Since we were both having some of the typical challenges associated with raising sons and since I was always ready to derail a perfectly serious conversation with a smart alec remark, I slouched into the comfy clients chair and took a shot at Dan’s profound question regarding the ideal gift for his teenage boys. “I don’t know… One way plane tickets?” He didn’t bat an eye, but his gaze went from the ceiling straight to me. “The ability to make good decisions!” I can’t remember if we discussed it any further, but that simple statement has stuck with me ever since.

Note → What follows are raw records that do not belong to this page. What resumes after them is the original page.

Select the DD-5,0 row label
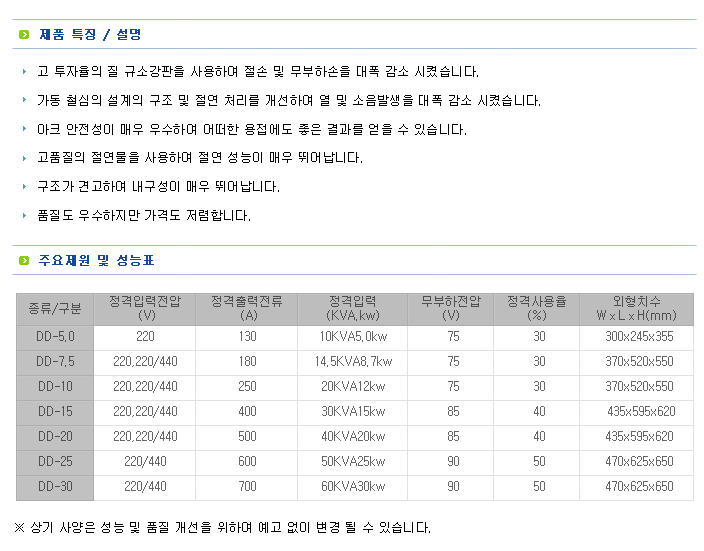The height and width of the screenshot is (551, 704). [x=55, y=337]
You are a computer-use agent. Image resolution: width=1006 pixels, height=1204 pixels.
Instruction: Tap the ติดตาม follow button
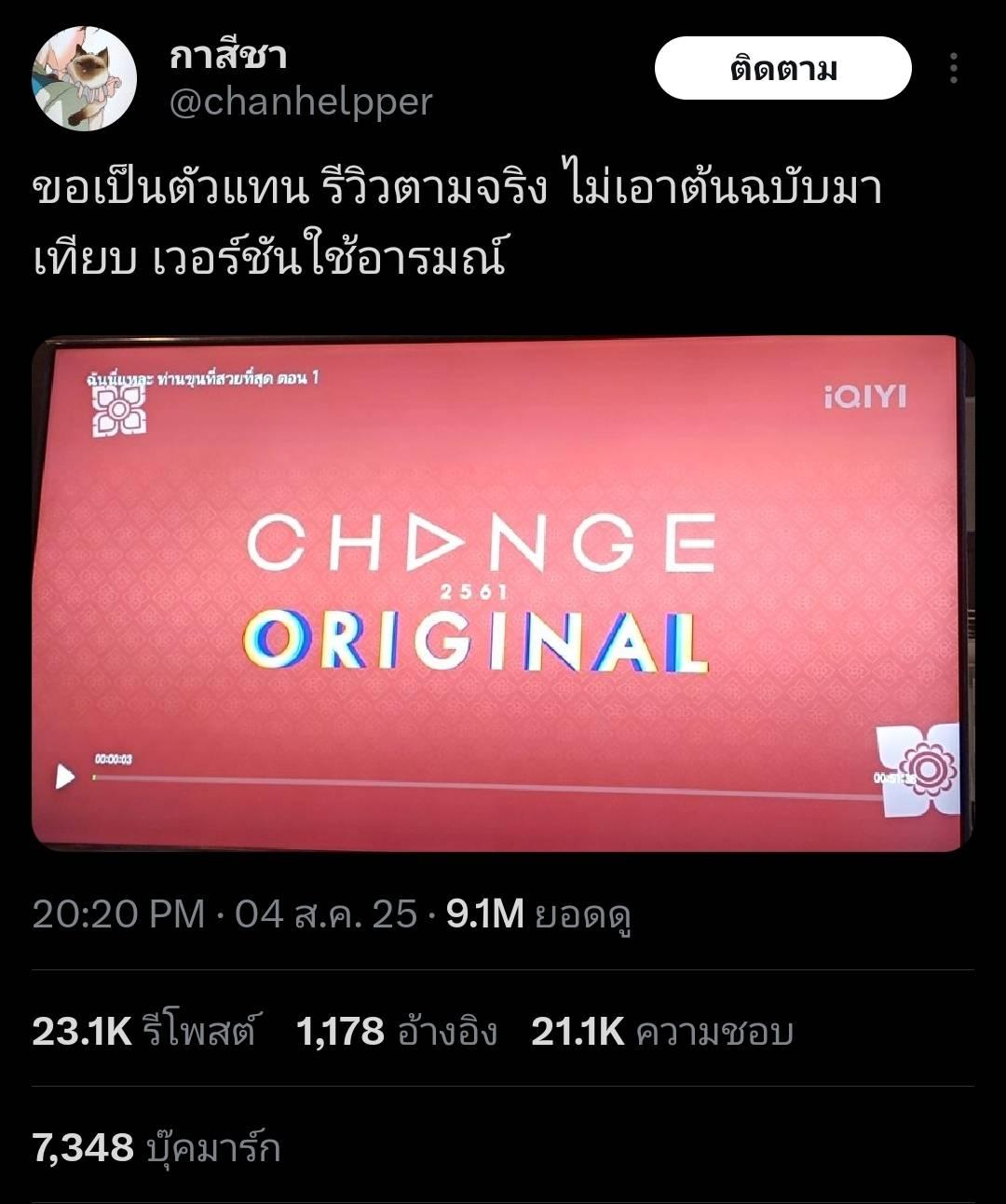pyautogui.click(x=782, y=69)

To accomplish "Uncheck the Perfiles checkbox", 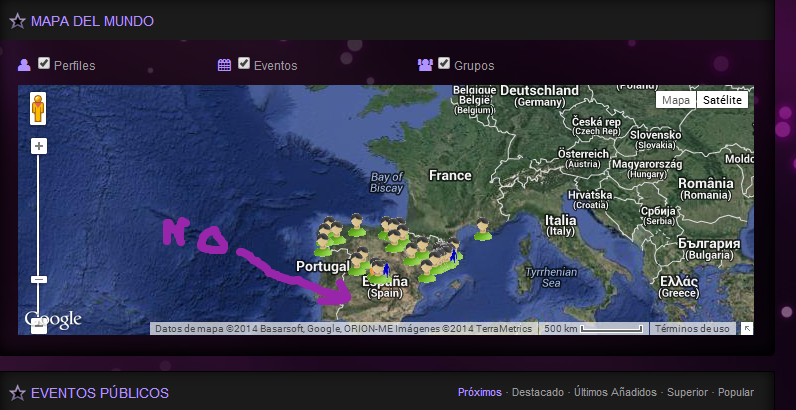I will pyautogui.click(x=44, y=64).
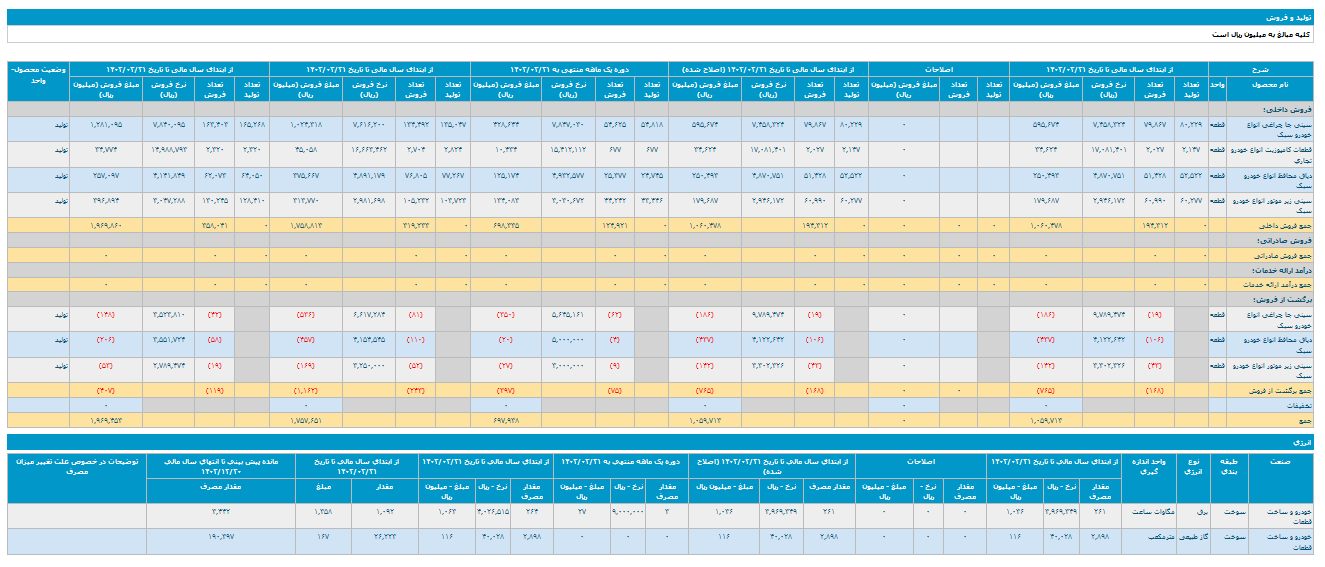The image size is (1325, 567).
Task: Select the تخفیفات row label
Action: pos(1297,402)
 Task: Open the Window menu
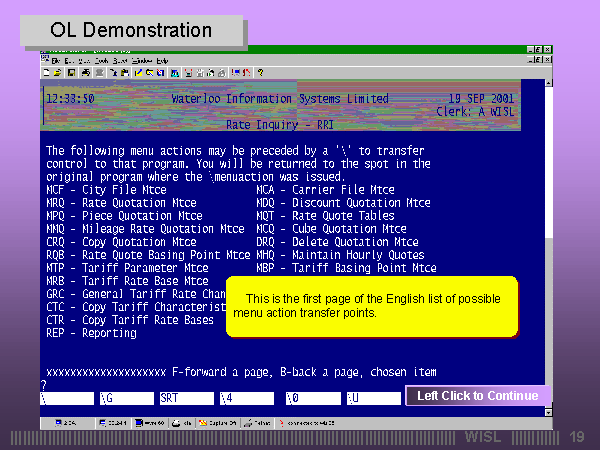tap(141, 61)
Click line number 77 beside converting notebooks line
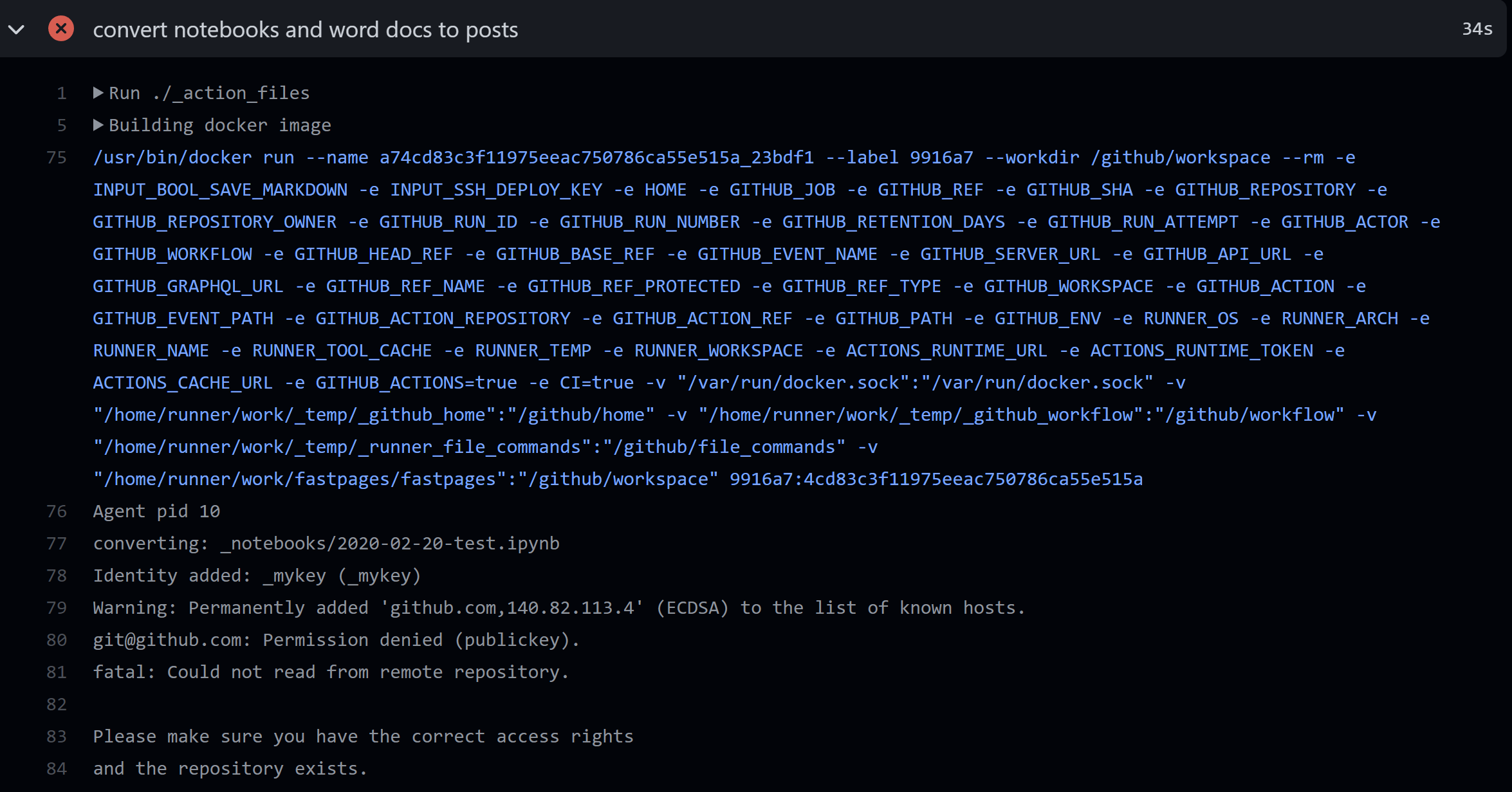 tap(57, 543)
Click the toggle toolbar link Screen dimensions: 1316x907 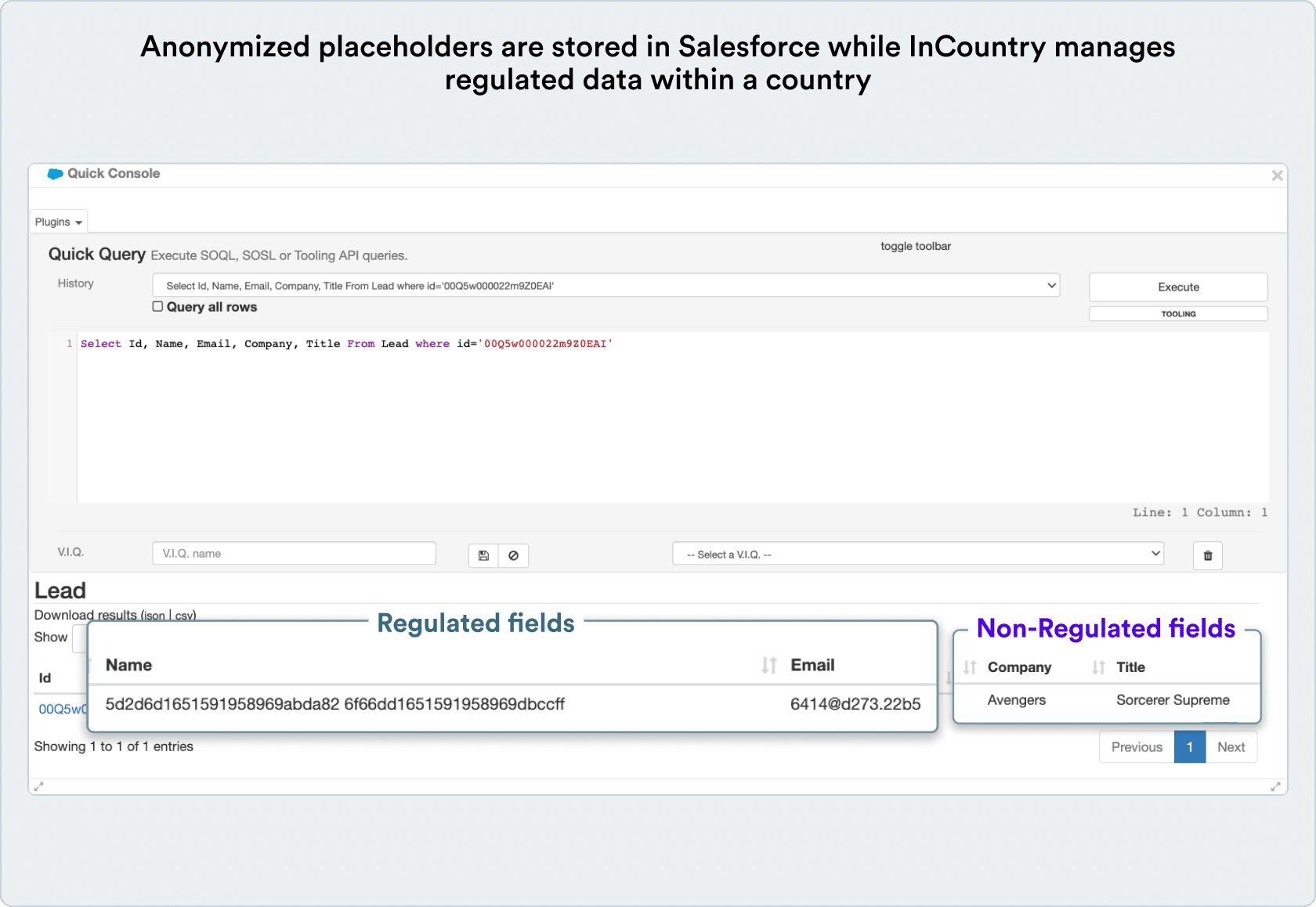click(915, 246)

A few years later I was visiting another friend of mine when he proceeded to get into an argument with his son over his college plans. As the conversation got more and more heated I decided to try to do what any good supportive friend would do… get the heck out of there! “Wow… look at the time! I’d better go… uhhhh… water my… driveway?” My friend wouldn’t let me. “NO! Listen to this! I want him to be able to choose whatever college he wants, but since I’m the one paying for it, I should be able to set some ground rules.” (His son and I both rolled our eyes… but for different reasons) “I told him that I would contribute the same amount of money no matter what college he chooses… but in turn, he has to give Florida State (yeah, he was an awful huge fan) a good look!” His son wasn’t amused. “Yeah? Well I told YOU that I’m NOT going to go to Florida State!” His father stepped forward and they were now nose to nose. “You’re not listening!” yelled his dad. “I’m not saying that you have to go there, I’m just saying that you have to give it serious consideration! Just visit the school, listen to what they have to offer and then, if you still don’t like it… you can go someplace else.” The angry young man stuck his arms straight out at his sides. “You’re the one that won’t listen! Why should I waste the time even looking at a school that I’m not going to pick? Right Mr. Nelson?” (OH… PERFECT! Now they’re both looking at ME!!)) I held my hands in front of me and said “Hey, I don’t want to get into…“ but then I thought about what Dan had said years ago… and I started over. “OK look… the WAY we make decisions can be just as important as the decision itself. Your dad just wants to be sure you have every opportunity to gather and weigh all the information fairly so that you can make this important decision based on REAL facts… not on what you think you know or what your friends have been telling you.” Then I looked at my friend. “But after he’s done that, YOU have to understand that, as much as you may want to, you can’t give someone the ability to make good decisions, you can only give them the opportunity…” (then I grabbed the young man by his shoulders and said to him slowly ) “…AND THE MONEY!”